Carrot and Ginger Terrine
Published October 13, 1992
- Total Time
- 20 minutes, plus 4 hours refrigeration
- Rating
- Comments
- Read comments
Advertisement
Ingredients
1 pound carrots, trimmed, peeled and cut in ¼-inch rounds
½ teaspoon turmeric
¼ cup water
1 ½ envelopes unflavored gelatin
¼ cup plus 2 tablespoons chicken broth
¼ cup fromage blanc
2 ¼ teaspoons grated, peeled fresh ginger
Kosher salt to taste
Freshly ground black pepper
1 scallion, sliced thin
Spinach and coriander sauce (see recipe)
Preparation
- Step 1
Toss carrots with turmeric in a 13-by-9-by-2-inch oval dish. Cover tightly with microwave plastic wrap. Cook at 100 percent power in a high-power oven for 8 minutes. Prick plastic to release steam.
- Step 2
Remove from oven and uncover.

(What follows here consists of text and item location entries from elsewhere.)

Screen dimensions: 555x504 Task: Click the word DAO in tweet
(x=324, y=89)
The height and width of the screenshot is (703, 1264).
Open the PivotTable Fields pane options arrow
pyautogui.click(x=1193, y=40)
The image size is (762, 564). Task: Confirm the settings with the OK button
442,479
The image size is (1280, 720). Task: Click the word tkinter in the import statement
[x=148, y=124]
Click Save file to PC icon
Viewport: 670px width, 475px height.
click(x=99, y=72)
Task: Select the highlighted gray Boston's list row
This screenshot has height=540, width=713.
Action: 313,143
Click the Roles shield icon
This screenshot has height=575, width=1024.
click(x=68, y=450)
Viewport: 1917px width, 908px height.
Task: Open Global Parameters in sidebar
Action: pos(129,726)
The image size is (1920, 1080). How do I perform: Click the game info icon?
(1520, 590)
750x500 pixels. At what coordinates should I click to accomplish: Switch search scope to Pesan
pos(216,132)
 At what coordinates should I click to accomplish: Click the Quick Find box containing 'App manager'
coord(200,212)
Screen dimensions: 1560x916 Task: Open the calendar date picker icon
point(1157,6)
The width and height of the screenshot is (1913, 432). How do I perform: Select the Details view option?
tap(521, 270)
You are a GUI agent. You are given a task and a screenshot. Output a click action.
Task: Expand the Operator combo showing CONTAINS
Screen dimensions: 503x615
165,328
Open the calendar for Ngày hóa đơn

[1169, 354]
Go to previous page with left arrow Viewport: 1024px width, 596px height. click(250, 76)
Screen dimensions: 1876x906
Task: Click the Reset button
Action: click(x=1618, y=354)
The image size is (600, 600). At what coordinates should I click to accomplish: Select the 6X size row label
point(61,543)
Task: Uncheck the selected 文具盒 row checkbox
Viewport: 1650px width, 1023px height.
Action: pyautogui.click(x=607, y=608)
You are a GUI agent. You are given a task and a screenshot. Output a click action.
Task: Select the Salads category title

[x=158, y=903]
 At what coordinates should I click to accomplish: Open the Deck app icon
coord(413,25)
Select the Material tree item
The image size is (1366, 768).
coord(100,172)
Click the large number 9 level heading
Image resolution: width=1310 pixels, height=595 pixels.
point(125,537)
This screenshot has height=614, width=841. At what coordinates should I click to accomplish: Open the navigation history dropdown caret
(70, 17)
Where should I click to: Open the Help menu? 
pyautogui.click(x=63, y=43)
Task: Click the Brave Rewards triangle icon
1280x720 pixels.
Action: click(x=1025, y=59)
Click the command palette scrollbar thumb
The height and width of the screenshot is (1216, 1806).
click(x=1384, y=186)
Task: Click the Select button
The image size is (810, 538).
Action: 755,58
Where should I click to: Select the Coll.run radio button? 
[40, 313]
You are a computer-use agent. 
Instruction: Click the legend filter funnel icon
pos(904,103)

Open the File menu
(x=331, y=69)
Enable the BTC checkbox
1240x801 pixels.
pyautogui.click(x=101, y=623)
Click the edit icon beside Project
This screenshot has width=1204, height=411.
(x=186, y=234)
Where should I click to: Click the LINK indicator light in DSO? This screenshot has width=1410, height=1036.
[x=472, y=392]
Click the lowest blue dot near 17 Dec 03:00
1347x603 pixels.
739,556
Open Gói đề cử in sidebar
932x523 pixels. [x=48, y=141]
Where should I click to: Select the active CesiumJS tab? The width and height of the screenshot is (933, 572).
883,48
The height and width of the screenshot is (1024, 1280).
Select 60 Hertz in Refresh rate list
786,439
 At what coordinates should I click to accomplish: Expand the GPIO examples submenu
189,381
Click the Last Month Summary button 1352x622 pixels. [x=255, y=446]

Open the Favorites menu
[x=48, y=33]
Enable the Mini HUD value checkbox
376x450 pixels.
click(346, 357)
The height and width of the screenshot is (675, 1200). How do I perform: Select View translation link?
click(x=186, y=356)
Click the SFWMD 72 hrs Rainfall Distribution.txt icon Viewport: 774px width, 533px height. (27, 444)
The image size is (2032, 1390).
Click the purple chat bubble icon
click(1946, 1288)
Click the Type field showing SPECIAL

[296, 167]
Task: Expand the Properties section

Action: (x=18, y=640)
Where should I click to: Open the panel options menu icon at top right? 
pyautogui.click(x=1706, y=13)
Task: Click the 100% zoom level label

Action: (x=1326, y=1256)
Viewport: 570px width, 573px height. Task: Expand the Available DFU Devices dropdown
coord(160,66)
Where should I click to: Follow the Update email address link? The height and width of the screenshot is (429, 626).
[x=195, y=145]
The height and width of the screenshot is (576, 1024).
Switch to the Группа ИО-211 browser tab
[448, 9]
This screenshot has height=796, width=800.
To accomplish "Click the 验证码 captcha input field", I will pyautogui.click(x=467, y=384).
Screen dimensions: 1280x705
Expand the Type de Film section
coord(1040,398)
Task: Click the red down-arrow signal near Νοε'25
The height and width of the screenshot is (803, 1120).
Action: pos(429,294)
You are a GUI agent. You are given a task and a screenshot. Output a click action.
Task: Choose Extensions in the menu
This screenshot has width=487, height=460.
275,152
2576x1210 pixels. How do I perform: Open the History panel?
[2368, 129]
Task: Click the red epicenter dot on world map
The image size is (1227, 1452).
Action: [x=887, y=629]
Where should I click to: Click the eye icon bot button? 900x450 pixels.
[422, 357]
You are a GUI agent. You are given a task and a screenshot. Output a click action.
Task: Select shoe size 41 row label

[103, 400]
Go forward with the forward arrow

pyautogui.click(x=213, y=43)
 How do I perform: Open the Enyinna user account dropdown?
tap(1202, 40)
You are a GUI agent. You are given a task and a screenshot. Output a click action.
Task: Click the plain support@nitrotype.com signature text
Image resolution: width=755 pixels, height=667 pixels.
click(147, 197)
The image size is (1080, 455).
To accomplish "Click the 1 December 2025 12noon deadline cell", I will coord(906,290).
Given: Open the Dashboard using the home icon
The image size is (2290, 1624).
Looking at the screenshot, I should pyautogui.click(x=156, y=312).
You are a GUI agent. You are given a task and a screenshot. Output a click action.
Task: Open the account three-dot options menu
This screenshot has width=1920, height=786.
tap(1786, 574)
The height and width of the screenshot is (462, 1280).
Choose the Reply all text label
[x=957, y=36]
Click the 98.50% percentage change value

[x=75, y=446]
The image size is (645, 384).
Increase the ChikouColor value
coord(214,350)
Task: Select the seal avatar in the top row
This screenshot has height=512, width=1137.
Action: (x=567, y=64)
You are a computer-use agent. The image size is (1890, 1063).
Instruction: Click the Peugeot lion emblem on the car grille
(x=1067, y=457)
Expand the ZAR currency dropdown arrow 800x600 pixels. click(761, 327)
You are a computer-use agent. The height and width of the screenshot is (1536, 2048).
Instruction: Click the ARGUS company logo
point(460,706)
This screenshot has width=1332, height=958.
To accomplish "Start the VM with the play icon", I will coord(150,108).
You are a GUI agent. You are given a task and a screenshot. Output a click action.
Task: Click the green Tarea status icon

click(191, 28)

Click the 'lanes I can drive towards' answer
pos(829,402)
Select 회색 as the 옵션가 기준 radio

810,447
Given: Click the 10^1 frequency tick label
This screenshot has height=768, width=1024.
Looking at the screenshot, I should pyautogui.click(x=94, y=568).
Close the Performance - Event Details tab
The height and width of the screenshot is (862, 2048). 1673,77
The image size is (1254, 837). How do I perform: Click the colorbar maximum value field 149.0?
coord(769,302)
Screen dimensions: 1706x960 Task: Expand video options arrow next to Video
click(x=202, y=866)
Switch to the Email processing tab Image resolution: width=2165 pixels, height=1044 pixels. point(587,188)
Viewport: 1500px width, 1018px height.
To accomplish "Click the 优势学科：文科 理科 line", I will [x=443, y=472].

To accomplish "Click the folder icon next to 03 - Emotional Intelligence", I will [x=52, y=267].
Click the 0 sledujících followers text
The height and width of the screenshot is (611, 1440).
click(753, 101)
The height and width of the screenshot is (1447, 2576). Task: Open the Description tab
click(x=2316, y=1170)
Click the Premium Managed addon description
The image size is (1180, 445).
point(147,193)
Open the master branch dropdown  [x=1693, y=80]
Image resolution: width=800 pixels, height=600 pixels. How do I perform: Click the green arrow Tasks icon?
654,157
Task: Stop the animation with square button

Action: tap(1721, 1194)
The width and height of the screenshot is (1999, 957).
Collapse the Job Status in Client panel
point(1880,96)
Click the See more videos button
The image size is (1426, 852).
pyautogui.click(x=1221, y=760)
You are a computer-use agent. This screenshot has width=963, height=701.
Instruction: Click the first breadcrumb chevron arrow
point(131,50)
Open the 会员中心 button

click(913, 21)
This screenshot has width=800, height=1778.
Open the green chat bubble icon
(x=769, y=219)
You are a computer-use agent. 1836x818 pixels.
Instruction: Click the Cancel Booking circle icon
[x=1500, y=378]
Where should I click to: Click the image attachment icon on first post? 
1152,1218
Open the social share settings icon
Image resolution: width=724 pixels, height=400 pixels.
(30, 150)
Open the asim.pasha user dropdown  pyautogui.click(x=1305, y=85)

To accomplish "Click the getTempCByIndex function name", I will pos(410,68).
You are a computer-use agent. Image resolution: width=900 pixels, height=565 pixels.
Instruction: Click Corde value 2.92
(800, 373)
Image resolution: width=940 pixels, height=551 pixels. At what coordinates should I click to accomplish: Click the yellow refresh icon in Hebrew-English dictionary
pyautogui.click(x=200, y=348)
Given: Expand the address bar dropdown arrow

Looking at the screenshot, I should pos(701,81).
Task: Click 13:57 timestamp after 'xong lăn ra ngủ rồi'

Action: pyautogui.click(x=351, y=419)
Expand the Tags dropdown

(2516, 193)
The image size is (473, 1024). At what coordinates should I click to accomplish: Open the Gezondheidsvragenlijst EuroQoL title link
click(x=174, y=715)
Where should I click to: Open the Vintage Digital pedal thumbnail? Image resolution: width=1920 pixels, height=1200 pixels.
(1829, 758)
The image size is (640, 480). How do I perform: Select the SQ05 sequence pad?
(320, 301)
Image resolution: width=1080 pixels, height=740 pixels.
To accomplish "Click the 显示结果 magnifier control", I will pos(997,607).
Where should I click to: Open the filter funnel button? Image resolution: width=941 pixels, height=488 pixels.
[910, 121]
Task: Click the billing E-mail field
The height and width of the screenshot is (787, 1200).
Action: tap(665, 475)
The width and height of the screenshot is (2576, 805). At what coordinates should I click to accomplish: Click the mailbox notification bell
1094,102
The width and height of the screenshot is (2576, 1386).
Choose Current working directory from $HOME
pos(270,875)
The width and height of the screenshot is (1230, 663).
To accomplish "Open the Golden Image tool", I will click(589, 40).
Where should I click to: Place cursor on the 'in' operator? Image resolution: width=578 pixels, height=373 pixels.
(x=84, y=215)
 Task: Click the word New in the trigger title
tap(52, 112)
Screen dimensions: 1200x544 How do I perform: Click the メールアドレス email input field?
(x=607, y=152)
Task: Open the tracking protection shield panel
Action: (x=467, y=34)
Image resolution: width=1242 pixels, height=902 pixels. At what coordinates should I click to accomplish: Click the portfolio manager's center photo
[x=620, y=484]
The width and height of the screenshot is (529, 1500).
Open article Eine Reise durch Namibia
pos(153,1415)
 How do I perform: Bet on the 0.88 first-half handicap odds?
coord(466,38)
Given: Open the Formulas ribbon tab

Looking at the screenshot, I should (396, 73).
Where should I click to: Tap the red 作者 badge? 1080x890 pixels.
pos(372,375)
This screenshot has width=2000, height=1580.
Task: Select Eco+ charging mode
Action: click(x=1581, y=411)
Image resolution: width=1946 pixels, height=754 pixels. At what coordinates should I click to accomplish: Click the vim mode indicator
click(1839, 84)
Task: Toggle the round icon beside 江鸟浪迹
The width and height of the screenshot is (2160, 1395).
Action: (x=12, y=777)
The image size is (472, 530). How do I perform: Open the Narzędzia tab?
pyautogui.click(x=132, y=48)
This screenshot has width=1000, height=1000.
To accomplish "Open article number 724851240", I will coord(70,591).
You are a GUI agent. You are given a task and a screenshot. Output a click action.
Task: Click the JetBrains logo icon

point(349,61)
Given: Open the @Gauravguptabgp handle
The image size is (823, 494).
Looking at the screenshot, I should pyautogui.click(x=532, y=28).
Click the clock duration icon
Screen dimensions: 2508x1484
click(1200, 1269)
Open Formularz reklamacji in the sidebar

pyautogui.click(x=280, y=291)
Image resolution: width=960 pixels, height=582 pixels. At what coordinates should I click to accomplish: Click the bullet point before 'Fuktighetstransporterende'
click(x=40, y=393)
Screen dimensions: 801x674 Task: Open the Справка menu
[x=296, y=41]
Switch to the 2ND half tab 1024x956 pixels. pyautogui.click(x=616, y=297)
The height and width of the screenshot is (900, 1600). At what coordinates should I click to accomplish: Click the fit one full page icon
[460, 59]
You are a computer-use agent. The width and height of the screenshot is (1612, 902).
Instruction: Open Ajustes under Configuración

Transfer to a food processor and process until smooth.
- Step 3
Place water in a glass 1-cup measure. Sprinkle gelatin over water. Let stand for 2 minutes. Stir. Cover with plastic wrap. Cook for 30 seconds. Prick plastic to release steam.
- Step 4
Remove from oven and uncover. Pour into food processor with carrots. Add broth, fromage blanc, ginger, salt and pepper. Process until completely smooth. Taste and adjust seasonings, if needed.
- Step 5
Transfer mixture to a bowl and stir in scallion. Rinse a 2- to 3-cup mold with ice water. Do not dry. Scrape mixture into mold. Cover with plastic wrap and refrigerate for at least 4 hours.
- Step 6
Unmold terrine and cut into slices. Spoon spinach and coriander sauce onto four plates. Place terrine slices over sauce and serve.